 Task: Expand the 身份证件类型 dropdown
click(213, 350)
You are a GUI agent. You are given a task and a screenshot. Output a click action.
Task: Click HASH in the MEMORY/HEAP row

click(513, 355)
————————
DO THIS ::
Write out the records above word for word, keeping every line and changing nothing.

EXERCISE RESPONSE ::
 Task: Expand the 身份证件类型 dropdown
click(213, 350)
You are a GUI agent. You are given a task and a screenshot. Output a click action.
Task: Click HASH in the MEMORY/HEAP row

click(513, 355)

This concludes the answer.